Looking at the graph of infection rates, my instincts told me that the process was stable as nothing about it looked nonrandom. So I did some fact-checking, and the data certainly appears to fit the distributional assumption of geometric (and distribution fit is important for G and T Charts). So then I took Dr. Wheeler's control limits, and calculated the odds of randomd data from that geometric distribution falling outside of the control limits - the result: 18.3%. 18.3%! That's your false alarm rate. He then circles 20% of the points and claims there is a lack of control.
If you think this is "a classic" then have fun chasing false alarms all day. Apparently no research at all was done on the properties of the method he is proposing and as a statistician, I am deeply concerned about anyone reading this and blindly believing this is a better method. As this method additionally requires calculations on your data, I do not see how it is easier either.
Further, the methods described for how standard G and T Charts are constructed are not common methods, and chances are very good that your statistical package uses a much better method and does not require the use of two different charts to detect shifts up and down.
If you have this type of data, check to see if it meets the distribution assumption of geometric or exponential (just a histogram should be a good enough check). If it does, use the standard G or T Chart that Minitab or other packages provide. If it does not then it is most likely more symmetric, in which case an I-MR Chart would work fine although you should ensure you have a posisitive LCL.
Use the method described in this article at your own peril.
Rare Events and Safety Statistics
I have been using the methodology described by Dr. Wheeler to analyze Safety data (OSHA Recordable Injury Rates, in particular) for several years with good success in seeing the signals which are otherwise difficult to detect.
Great article
I actually met Don Wheeler at an ASQ annual conference in 1996. I went to his booth asking the question of what to do about rare events. His answer was "Buy this book" (Understanding Variation The Key to Managing Chaos) and even got his autograph (though I am sad to report someone at some point borrowed the book, and I don't have it on hand).
I've used the rate between events chart described in the beginning of the article with good success. It does get a bit hard to explain to management, as the average of the rates ends up being skewed higher than might be expected by the layman. I am convinced this "skewing" is good for the analysis.
The charts do tend to (in my empirical experience) be a little more susceptible to false alarms than others, but in the safety arena I'd rather have a few more false alarms.
One suggestion I have, which removes the past looking "report card" feature is to plot a "ghost point" for today when the chart is updated. That is - if an event were to happen 1 minute after I updated the chart, what would it look like? That gives the context of how long have we gone since the last event. Stretching things a little, I've even converted that to the exponential probability of what is the likelihood that we could have gone that long given the current average rate that is plotted. That hasn't been as beneficial especially in layman conversations and may be questionable statistically, but might be worth considering.
Thanks,
Reply to Jstats
The question addressed by any process behavior chart is more basic than "What is the shape of the histogram?" or "What is the probability model?" It has to do with whether we can meaningfully use any probability model with our data. In starting with distributional questions you beg the question of homogeneity which the chart was created to address. This mistake was made by E. S. Pearson in 1935, and has been repeated many times since. You need to reread Shewhart's two books more carefully.
Distributions
Don - thank you for your reply to my comments. This seems to be a chicken and egg situation. If you assume data to be homogenous, then you may only detect a future issue that has deviated from the current homogenous state. However, if the data were not homogenous to begin with, then this assumption may be masking signals. So the best decision would seem to be to use some other knowledge to consider whether your assumption is reasonable or not.

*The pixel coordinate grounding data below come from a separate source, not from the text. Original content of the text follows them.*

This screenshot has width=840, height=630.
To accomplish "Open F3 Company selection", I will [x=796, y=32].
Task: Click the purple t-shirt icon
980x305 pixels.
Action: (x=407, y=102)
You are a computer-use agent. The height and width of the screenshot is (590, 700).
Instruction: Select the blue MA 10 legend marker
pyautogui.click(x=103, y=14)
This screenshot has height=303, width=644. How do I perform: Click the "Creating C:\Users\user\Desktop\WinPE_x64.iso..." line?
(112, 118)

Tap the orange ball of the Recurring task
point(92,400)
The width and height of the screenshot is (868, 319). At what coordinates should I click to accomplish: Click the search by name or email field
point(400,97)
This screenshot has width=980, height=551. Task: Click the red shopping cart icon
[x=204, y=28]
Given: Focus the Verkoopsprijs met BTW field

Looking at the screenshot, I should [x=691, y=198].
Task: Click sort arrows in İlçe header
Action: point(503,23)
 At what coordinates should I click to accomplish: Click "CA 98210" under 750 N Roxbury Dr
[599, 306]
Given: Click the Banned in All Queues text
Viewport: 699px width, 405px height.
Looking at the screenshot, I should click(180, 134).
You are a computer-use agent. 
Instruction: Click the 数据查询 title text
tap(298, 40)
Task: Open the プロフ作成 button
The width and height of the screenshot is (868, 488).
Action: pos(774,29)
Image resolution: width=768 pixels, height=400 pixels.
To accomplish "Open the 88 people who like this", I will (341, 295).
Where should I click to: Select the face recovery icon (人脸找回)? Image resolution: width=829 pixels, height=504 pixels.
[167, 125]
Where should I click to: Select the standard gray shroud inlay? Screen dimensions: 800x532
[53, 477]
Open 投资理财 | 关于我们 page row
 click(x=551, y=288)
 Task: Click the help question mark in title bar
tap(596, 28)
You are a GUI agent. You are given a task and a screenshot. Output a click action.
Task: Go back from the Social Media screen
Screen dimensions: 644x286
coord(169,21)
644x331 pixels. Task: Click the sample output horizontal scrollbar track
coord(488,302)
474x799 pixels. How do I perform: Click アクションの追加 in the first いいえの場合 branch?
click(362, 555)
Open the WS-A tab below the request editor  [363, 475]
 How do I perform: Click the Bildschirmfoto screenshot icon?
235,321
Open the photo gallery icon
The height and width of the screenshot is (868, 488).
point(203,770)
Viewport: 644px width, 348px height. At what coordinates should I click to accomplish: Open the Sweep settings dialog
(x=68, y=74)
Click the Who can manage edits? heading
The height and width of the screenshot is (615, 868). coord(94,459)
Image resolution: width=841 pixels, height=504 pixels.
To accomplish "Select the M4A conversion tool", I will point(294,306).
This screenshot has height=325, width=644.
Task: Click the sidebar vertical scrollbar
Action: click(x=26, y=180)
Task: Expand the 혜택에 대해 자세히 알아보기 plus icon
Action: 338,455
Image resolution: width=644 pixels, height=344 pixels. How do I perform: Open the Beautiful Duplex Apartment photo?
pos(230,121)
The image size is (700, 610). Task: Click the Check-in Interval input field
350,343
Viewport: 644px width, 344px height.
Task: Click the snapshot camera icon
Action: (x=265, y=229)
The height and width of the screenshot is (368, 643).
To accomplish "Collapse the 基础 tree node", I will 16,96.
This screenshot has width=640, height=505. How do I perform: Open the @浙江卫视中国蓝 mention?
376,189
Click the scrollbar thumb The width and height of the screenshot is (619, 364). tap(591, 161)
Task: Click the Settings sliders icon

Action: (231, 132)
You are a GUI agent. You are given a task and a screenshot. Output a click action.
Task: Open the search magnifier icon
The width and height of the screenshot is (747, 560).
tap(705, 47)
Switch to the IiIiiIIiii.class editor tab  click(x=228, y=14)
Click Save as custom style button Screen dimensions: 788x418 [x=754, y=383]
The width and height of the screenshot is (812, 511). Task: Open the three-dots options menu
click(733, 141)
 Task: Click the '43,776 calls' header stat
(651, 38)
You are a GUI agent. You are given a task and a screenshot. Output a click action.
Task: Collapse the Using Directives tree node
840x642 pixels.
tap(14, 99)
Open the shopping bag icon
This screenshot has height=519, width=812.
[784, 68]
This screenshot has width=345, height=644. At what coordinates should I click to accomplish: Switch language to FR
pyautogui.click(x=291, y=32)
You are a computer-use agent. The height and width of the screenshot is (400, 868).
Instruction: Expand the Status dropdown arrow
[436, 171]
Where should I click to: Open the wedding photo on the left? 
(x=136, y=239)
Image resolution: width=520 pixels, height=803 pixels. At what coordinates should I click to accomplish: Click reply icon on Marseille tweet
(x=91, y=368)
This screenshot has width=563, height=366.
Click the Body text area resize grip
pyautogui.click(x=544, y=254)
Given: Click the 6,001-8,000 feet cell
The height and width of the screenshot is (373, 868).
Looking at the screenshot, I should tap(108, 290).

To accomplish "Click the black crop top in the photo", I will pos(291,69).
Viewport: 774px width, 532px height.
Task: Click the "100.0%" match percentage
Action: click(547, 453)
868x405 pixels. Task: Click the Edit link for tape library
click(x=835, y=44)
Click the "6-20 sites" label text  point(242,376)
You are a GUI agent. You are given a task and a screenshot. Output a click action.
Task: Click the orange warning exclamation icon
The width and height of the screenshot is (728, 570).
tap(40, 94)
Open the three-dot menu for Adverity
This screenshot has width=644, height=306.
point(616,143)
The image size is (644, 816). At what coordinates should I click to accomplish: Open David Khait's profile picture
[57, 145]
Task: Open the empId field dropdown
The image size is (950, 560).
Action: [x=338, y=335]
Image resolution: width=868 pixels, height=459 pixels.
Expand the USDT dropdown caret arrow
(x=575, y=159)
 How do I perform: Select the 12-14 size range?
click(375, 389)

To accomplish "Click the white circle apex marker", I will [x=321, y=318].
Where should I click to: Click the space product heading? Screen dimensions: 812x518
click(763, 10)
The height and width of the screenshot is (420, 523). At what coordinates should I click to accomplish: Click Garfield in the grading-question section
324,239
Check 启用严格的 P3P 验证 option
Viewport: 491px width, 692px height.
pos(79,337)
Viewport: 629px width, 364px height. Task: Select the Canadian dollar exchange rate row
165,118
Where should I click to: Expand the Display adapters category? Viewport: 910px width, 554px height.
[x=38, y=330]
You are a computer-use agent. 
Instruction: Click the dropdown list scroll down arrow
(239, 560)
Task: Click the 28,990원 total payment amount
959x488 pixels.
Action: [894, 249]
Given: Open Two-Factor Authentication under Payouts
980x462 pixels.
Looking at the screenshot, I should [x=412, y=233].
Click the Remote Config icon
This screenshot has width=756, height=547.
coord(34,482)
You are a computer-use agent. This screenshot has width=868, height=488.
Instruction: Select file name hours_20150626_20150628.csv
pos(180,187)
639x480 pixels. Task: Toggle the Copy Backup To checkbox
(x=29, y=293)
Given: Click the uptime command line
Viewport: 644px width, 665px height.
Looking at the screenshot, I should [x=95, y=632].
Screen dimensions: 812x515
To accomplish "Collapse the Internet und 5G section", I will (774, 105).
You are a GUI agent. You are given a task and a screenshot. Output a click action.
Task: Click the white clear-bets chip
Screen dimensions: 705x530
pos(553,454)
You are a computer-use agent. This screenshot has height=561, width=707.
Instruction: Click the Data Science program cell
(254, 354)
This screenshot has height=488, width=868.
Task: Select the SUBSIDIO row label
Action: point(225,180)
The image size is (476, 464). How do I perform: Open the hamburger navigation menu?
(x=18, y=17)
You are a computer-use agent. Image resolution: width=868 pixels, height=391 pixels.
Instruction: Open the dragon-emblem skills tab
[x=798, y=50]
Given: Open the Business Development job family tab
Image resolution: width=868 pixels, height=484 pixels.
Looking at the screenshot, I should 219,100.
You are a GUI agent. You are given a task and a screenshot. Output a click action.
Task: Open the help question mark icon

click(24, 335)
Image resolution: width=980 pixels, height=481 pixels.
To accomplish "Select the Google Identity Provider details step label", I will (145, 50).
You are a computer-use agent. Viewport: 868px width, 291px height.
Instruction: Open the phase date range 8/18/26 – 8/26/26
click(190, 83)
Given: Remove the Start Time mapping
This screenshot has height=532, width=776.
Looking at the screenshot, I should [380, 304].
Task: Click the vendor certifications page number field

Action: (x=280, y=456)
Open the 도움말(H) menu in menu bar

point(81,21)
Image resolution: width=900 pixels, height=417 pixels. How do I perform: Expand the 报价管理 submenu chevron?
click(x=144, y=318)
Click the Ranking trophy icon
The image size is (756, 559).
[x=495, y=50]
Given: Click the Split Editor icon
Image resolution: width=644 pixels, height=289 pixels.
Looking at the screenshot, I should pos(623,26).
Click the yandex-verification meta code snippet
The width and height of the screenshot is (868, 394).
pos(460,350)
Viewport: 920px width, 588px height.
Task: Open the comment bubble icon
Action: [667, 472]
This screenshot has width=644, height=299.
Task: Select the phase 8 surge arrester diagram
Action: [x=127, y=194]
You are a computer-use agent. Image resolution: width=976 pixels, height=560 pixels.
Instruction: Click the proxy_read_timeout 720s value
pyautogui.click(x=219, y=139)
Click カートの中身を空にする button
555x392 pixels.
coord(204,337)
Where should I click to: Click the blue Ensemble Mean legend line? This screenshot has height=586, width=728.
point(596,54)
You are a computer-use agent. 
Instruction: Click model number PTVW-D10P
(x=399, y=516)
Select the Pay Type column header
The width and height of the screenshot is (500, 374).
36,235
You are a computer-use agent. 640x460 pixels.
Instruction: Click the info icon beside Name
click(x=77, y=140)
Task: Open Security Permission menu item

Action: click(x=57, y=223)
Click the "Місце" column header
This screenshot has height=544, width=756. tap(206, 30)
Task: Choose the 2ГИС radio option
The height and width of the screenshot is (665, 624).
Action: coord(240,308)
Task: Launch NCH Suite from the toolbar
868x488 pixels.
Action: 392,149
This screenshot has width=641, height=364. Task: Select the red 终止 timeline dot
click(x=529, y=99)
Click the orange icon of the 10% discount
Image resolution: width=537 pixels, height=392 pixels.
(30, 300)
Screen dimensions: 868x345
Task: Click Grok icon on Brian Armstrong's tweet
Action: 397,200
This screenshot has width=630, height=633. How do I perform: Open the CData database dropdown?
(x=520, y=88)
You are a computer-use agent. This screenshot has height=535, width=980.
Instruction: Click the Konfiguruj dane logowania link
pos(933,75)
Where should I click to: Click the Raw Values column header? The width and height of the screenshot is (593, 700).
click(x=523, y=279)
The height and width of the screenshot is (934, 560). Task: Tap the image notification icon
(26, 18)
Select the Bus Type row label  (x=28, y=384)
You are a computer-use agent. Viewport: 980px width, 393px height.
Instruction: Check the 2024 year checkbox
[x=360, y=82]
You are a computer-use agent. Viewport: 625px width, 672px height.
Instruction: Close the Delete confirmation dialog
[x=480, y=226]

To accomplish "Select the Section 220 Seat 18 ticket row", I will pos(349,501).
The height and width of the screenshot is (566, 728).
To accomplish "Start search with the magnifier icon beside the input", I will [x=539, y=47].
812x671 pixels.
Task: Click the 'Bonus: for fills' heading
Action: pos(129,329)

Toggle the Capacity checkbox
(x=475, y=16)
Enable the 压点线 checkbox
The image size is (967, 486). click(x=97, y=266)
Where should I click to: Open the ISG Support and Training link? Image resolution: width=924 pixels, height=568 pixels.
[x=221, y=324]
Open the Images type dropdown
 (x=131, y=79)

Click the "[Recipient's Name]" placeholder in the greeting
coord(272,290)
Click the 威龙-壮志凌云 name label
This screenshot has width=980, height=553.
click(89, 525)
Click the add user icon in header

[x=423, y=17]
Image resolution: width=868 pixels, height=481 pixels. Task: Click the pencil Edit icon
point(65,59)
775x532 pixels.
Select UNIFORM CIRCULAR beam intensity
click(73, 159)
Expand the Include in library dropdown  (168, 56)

In this case I would use two pieces of knowledge. The first is that a Poisson process is known to have "opportunities between occurences" to be geometrically distributed. In this case it may be reasonable to believe this is a Poisson process but we probably want other evidence as well. Which would bring me to the second piece of knowledge which is the graph itself...removing centerline and control limits, the data simply look random. As a practitioner, I would have serious doubts about the points labelled as out-of-control actually having special causes and would not waste time pursuing special causes for 20% of my points.
I have certainly read Shewhart's books and articles and understand he did not want control charts to be interpreted as fitted specific probabilities associated with the normal (or any other) distribution. However, among all of the "example" datasets he uses, there is never a sample that comes out as skewed as data from time between events typically does. They are all roughly "moundish". I don't think considering data to have potentially come from a highly skewed distribution is rejecting Shewhart's ideas so much as evaluating an area in which Shewhart did not publish work.
In determing the best way to plot data from what we have good reason to believe is a highly-skewed distribution, the exponential or geometric distributions may not be perfect but they provide more reasonable limits than Shewhart's methods and only require one chart. I find this to be much more useful and to provide more balanced and reasonable false alarm rates.
Also, I'm interested in investigating the methods you described for G- and T-Charts as they are not the ones I am familiar with. Is there a reference I can consult for more information? Your help would be greatly appreciated!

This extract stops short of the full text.